--- Problem to work on ---
Examine the records and identify each line that includes the string "icon". Copy those lines.

--- Working data ---
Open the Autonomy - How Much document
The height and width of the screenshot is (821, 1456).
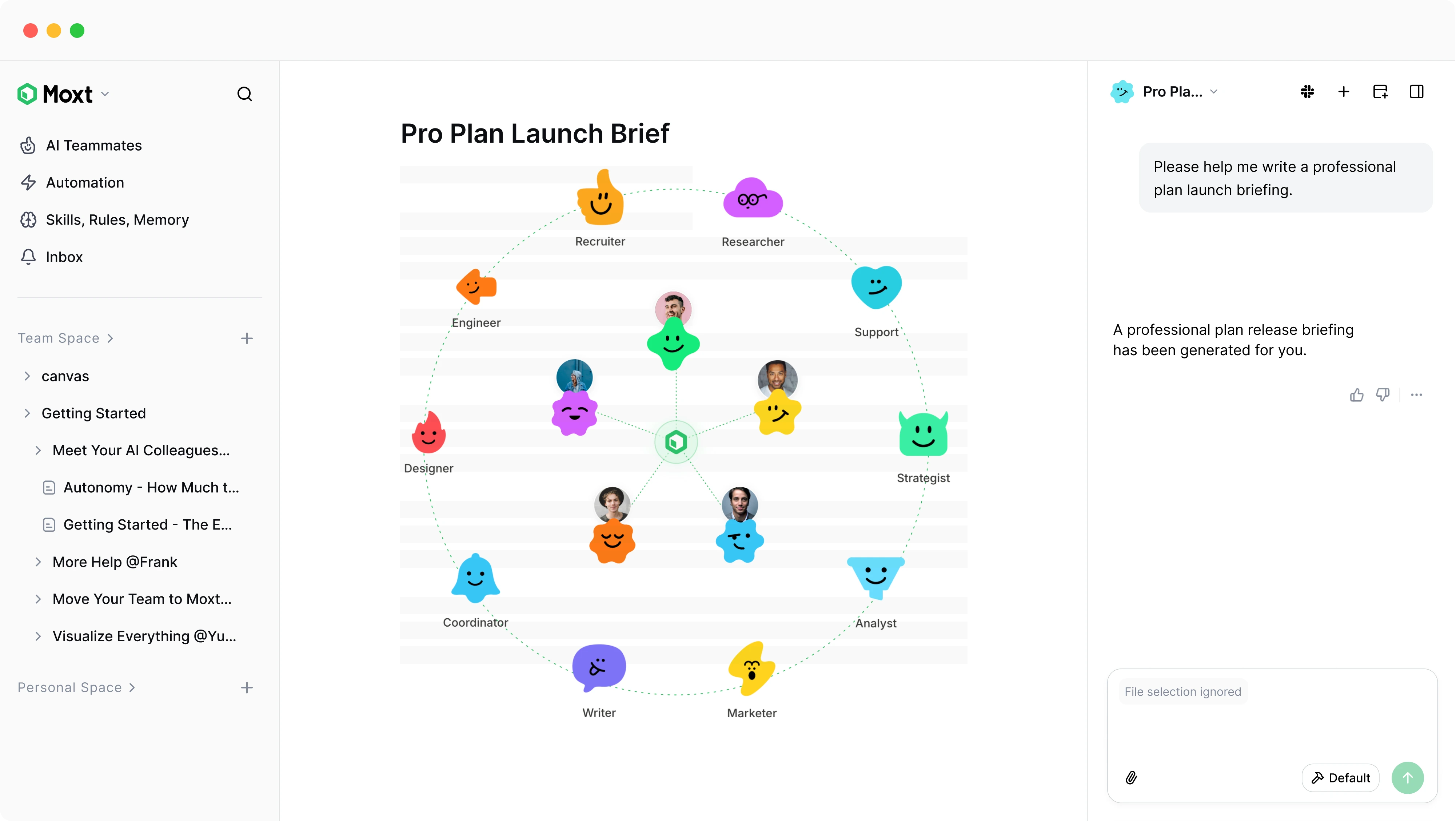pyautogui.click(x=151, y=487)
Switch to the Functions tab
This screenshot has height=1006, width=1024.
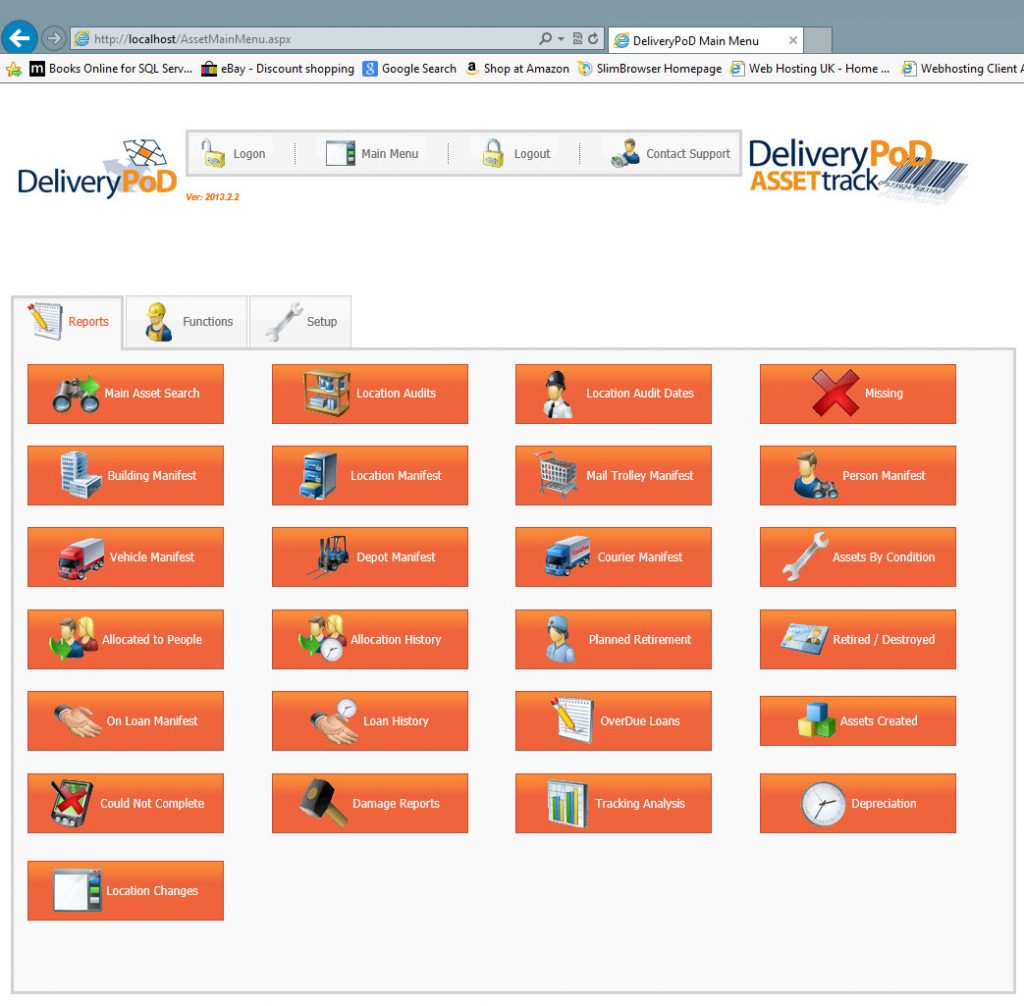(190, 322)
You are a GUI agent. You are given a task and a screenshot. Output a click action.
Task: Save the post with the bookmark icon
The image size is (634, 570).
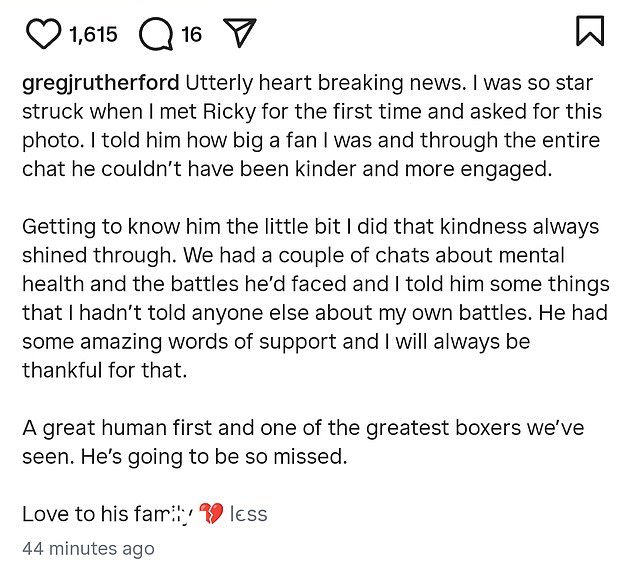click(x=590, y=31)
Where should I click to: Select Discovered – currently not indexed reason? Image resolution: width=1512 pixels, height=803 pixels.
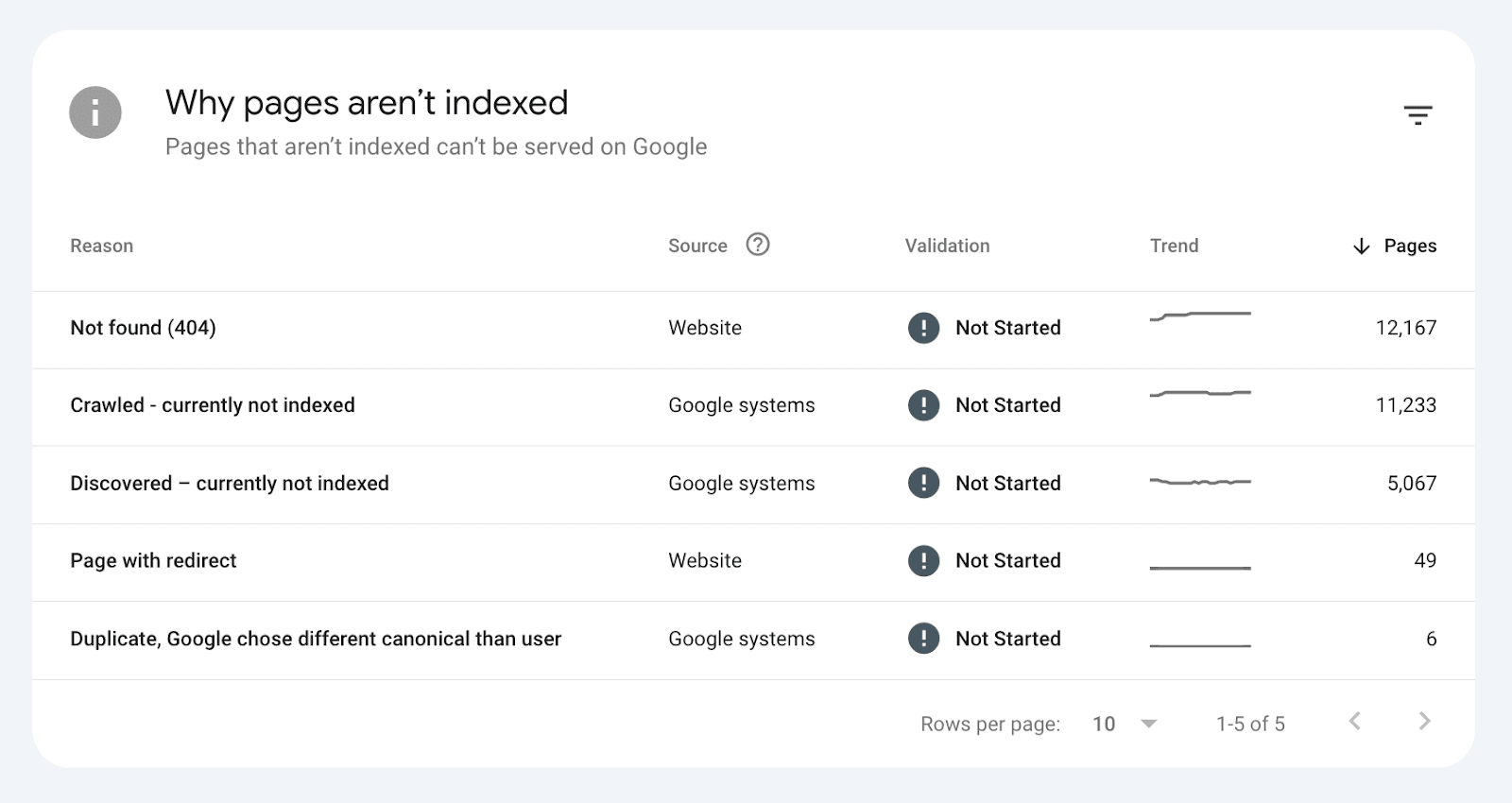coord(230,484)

...

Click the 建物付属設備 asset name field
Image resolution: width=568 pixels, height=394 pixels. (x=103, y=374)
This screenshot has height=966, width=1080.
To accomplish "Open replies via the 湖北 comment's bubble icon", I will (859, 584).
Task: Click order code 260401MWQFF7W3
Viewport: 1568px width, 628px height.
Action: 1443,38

* * *

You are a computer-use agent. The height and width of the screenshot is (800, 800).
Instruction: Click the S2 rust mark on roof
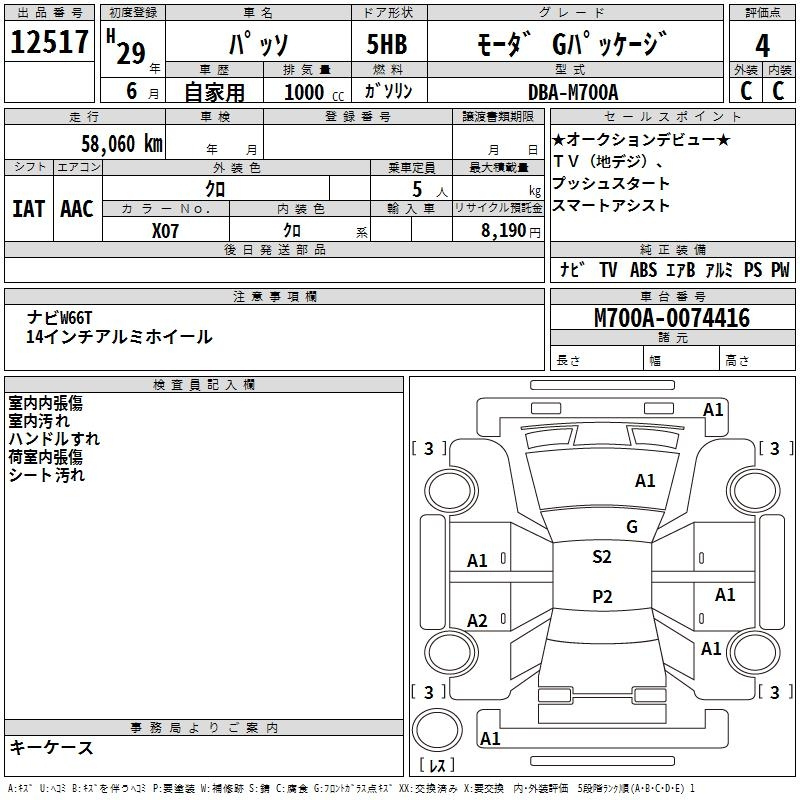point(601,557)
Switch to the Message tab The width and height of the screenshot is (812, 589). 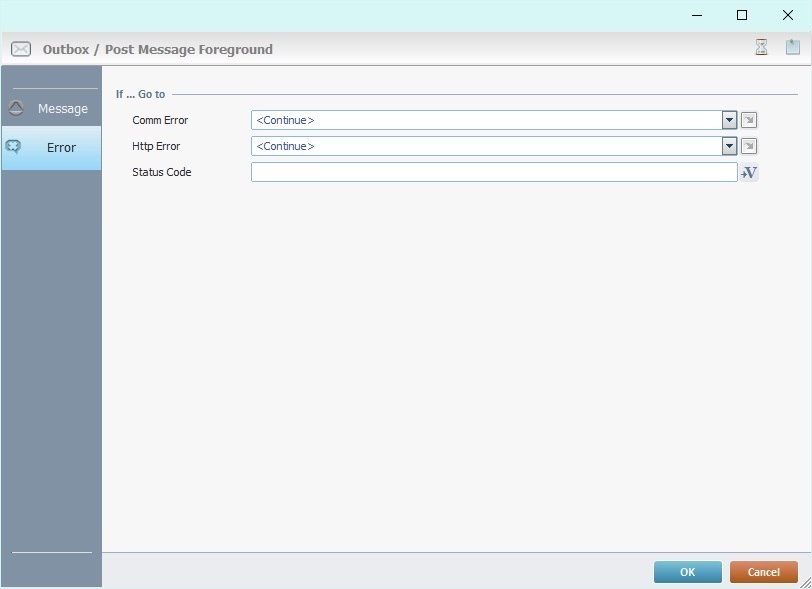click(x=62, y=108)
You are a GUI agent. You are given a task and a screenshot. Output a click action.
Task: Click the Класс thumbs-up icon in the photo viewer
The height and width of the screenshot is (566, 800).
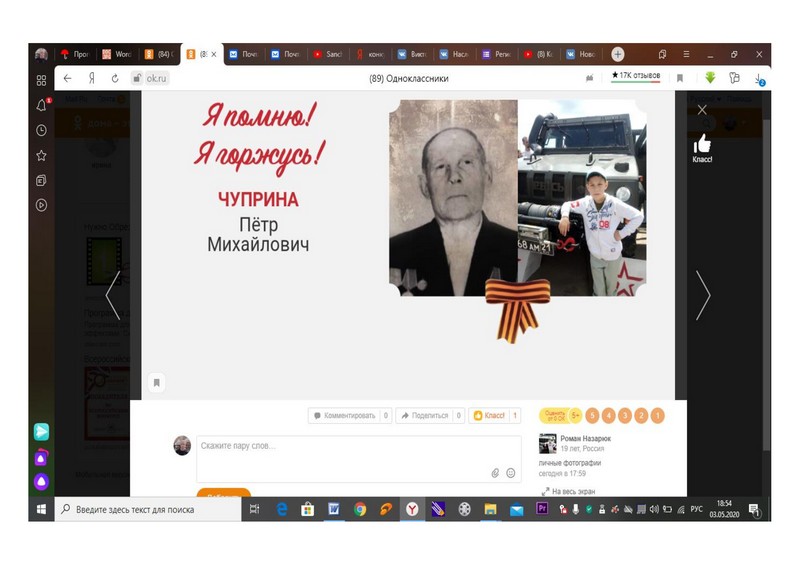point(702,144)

--- Task output ---
Task: Save the post with the bookmark icon
To accomplish "Open replies via the 湖北 comment's bubble icon", I will (859, 584).
Task: Click the Класс thumbs-up icon in the photo viewer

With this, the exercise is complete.